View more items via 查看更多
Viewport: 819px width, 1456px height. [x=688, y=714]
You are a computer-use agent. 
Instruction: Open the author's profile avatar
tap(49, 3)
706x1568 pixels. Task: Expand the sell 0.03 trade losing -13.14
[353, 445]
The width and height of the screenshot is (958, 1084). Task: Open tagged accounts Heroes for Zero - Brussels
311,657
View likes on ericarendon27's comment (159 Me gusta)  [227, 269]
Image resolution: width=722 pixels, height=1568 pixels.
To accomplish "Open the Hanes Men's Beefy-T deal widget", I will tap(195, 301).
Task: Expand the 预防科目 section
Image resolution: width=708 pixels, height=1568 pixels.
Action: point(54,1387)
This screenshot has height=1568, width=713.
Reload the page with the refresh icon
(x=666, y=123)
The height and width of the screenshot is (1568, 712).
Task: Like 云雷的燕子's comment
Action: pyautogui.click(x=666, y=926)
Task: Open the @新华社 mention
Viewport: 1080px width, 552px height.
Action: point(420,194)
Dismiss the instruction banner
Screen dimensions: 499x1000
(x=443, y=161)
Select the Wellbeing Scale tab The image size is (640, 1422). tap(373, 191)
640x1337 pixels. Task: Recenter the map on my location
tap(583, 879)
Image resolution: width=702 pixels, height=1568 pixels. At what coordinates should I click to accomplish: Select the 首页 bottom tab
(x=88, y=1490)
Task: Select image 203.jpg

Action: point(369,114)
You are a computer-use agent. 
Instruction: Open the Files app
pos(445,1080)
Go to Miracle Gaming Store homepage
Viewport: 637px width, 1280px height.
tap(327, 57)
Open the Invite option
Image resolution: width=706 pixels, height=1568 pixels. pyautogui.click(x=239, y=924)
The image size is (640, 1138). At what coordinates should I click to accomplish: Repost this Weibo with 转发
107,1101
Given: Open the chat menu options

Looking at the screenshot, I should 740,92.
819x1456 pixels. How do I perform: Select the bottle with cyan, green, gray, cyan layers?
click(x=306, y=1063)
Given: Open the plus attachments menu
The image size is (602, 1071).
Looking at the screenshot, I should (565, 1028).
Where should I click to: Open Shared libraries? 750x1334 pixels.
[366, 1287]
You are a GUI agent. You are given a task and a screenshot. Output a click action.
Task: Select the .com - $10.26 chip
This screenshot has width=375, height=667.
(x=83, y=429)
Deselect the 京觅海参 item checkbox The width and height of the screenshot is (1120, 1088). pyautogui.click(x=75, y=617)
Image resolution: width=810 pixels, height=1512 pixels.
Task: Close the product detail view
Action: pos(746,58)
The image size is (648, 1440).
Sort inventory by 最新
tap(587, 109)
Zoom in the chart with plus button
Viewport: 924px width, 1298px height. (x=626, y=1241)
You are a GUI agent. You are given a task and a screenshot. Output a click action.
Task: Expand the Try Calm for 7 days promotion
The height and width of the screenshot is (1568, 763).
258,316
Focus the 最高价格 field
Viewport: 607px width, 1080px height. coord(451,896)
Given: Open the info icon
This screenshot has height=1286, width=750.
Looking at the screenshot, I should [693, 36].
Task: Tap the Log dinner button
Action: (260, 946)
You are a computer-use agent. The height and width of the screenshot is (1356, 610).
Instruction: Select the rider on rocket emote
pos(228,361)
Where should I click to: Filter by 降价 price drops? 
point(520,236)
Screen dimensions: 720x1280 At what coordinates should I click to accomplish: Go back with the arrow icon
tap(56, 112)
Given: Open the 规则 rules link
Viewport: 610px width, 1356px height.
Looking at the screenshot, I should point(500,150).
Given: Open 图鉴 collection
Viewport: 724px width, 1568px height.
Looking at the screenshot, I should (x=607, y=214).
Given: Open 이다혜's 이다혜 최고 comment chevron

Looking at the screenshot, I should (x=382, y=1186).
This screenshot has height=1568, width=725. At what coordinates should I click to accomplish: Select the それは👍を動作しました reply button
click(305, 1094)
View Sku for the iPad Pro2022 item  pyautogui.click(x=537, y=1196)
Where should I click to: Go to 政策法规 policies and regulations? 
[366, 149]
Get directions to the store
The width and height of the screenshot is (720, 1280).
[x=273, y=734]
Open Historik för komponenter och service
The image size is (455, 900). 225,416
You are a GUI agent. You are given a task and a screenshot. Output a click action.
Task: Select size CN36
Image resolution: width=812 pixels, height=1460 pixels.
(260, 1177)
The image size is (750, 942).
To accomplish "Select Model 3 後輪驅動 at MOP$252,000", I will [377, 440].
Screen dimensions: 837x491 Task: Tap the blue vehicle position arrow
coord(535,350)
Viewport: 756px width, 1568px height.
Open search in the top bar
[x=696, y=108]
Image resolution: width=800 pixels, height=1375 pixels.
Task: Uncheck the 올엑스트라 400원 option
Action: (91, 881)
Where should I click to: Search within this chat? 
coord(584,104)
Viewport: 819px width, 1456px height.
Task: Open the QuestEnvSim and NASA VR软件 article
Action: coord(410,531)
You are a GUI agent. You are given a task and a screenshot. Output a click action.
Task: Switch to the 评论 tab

......

• PROBLEM DETAILS
Copy out all of the data above line for line, with no changes.

• ANSWER IN FULL
View more items via 查看更多
Viewport: 819px width, 1456px height. [x=688, y=714]
You are a computer-use agent. 
Instruction: Open the author's profile avatar
tap(49, 3)
706x1568 pixels. Task: Expand the sell 0.03 trade losing -13.14
[353, 445]
The width and height of the screenshot is (958, 1084). Task: Open tagged accounts Heroes for Zero - Brussels
311,657
View likes on ericarendon27's comment (159 Me gusta)  [227, 269]
Image resolution: width=722 pixels, height=1568 pixels.
To accomplish "Open the Hanes Men's Beefy-T deal widget", I will tap(195, 301).
Task: Expand the 预防科目 section
Image resolution: width=708 pixels, height=1568 pixels.
Action: point(54,1387)
This screenshot has height=1568, width=713.
Reload the page with the refresh icon
(x=666, y=123)
The height and width of the screenshot is (1568, 712).
Task: Like 云雷的燕子's comment
Action: pyautogui.click(x=666, y=926)
Task: Open the @新华社 mention
Viewport: 1080px width, 552px height.
Action: point(420,194)
Dismiss the instruction banner
Screen dimensions: 499x1000
(x=443, y=161)
Select the Wellbeing Scale tab The image size is (640, 1422). tap(373, 191)
640x1337 pixels. Task: Recenter the map on my location
tap(583, 879)
Image resolution: width=702 pixels, height=1568 pixels. At what coordinates should I click to accomplish: Select the 首页 bottom tab
(x=88, y=1490)
Task: Select image 203.jpg

Action: point(369,114)
You are a computer-use agent. 
Instruction: Open the Files app
pos(445,1080)
Go to Miracle Gaming Store homepage
Viewport: 637px width, 1280px height.
tap(327, 57)
Open the Invite option
Image resolution: width=706 pixels, height=1568 pixels. pyautogui.click(x=239, y=924)
The image size is (640, 1138). At what coordinates should I click to accomplish: Repost this Weibo with 转发
107,1101
Given: Open the chat menu options

Looking at the screenshot, I should 740,92.
819x1456 pixels. How do I perform: Select the bottle with cyan, green, gray, cyan layers?
click(x=306, y=1063)
Given: Open the plus attachments menu
The image size is (602, 1071).
Looking at the screenshot, I should (565, 1028).
Where should I click to: Open Shared libraries? 750x1334 pixels.
[366, 1287]
You are a GUI agent. You are given a task and a screenshot. Output a click action.
Task: Select the .com - $10.26 chip
This screenshot has width=375, height=667.
(x=83, y=429)
Deselect the 京觅海参 item checkbox The width and height of the screenshot is (1120, 1088). pyautogui.click(x=75, y=617)
Image resolution: width=810 pixels, height=1512 pixels.
Task: Close the product detail view
Action: pos(746,58)
The image size is (648, 1440).
Sort inventory by 最新
tap(587, 109)
Zoom in the chart with plus button
Viewport: 924px width, 1298px height. (x=626, y=1241)
You are a GUI agent. You are given a task and a screenshot. Output a click action.
Task: Expand the Try Calm for 7 days promotion
The height and width of the screenshot is (1568, 763).
258,316
Focus the 最高价格 field
Viewport: 607px width, 1080px height. coord(451,896)
Given: Open the info icon
This screenshot has height=1286, width=750.
Looking at the screenshot, I should [693, 36].
Task: Tap the Log dinner button
Action: (260, 946)
You are a computer-use agent. The height and width of the screenshot is (1356, 610).
Instruction: Select the rider on rocket emote
pos(228,361)
Where should I click to: Filter by 降价 price drops? 
point(520,236)
Screen dimensions: 720x1280 At what coordinates should I click to accomplish: Go back with the arrow icon
tap(56, 112)
Given: Open the 规则 rules link
Viewport: 610px width, 1356px height.
Looking at the screenshot, I should point(500,150).
Given: Open 图鉴 collection
Viewport: 724px width, 1568px height.
Looking at the screenshot, I should (x=607, y=214).
Given: Open 이다혜's 이다혜 최고 comment chevron

Looking at the screenshot, I should (x=382, y=1186).
This screenshot has height=1568, width=725. At what coordinates should I click to accomplish: Select the それは👍を動作しました reply button
click(305, 1094)
View Sku for the iPad Pro2022 item  pyautogui.click(x=537, y=1196)
Where should I click to: Go to 政策法规 policies and regulations? 
[366, 149]
Get directions to the store
The width and height of the screenshot is (720, 1280).
[x=273, y=734]
Open Historik för komponenter och service
The image size is (455, 900). 225,416
You are a GUI agent. You are given a task and a screenshot. Output a click action.
Task: Select size CN36
Image resolution: width=812 pixels, height=1460 pixels.
(260, 1177)
The image size is (750, 942).
To accomplish "Select Model 3 後輪驅動 at MOP$252,000", I will [377, 440].
Screen dimensions: 837x491 Task: Tap the blue vehicle position arrow
coord(535,350)
Viewport: 756px width, 1568px height.
Open search in the top bar
[x=696, y=108]
Image resolution: width=800 pixels, height=1375 pixels.
Task: Uncheck the 올엑스트라 400원 option
Action: (91, 881)
Where should I click to: Search within this chat? 
coord(584,104)
Viewport: 819px width, 1456px height.
Task: Open the QuestEnvSim and NASA VR软件 article
Action: coord(410,531)
You are a GUI agent. You are given a task and a screenshot. Output a click action.
Task: Switch to the 评论 tab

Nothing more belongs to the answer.